COVID-19 has claimed the lives of 120,000 Americans (probably an underestimate) since it arrived in the US in January. The murder of George Floyd by a cop last month sparked protests against racial injustice, along with riots, across the world. More than 40 million Americans are unemployed as the country enters the worst economic downturn since the Great Depression. Clashes between the Indian and Chinese Armies lead to 20 Indian deaths. All of this has happened since the beginning of the year (7 months). Events are only accelerating accelerating.
I am a lover of history as you probably know if you read my posts. My reading of history did not prepare me to live through it. The linear narratives that historians apply in their accounts hide the uncertainty and contingency of “events” (what constitutes an event?) as they unfold. Writing history is disconnected from the experiences of those on the ground. We take accounts the past from whatever sources we can find and repackage them to fit a narrative of what we think happened. Often, these accounts reflect the anxieties of the time as much as they do the past.

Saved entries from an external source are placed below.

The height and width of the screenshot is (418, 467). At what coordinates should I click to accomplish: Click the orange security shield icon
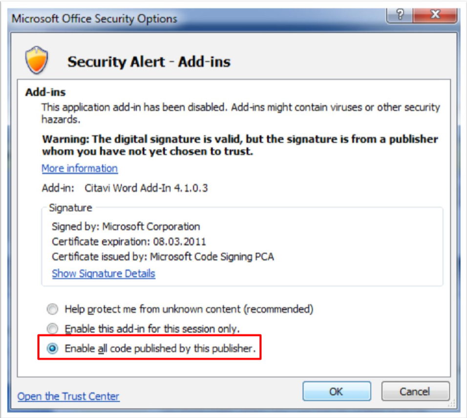click(x=37, y=60)
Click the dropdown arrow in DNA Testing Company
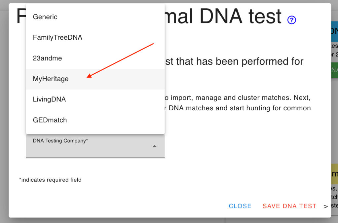 tap(154, 146)
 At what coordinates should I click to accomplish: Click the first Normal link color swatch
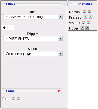[84, 12]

These “objective” accounts don’t capture the perspective of individuals as they lived through history. Microhistories try to fill this gap but I think many of them fall short. What I know is that any account of what happened in the Year 2020 will miss out on the quality of experiencing it. It is simply not possible to capture everything that happens through time. The world is far too complex for any sort of naive record keeping to occur. We naturally select for events that fit our view of the world and shapes how we approach the present and the past. Social media only amplifies this tendency.
Traditional history fails in capturing the individual experience clearly, but what about biography. I think it also fails in this regard. You can try to understand how the individual you are reading about understood the events going on during his or her lifetime, but there is no way to capture the quality of it on pen and paper. Do I dare mention legibility? Each individual has a unique perspective of the world, and no amount of reading will prepare you to understand events as they unfold. You have to actually experience history to get a feel for it.
While I wasn’t prepared to understand what it felt like to live through events as they unfold, my reading of history certainly gives me an expanded view of the adjacent possible of potential futures. We cannot assume that the trends we have observed in the past will naively continue forward into the future. Collapse comes for every civilization and most never know what hit them. When radical breaks with the past occurs, it happens non-linearly. The state of the world a month ago may no longer be relevant as conditions change. The line does not always go up!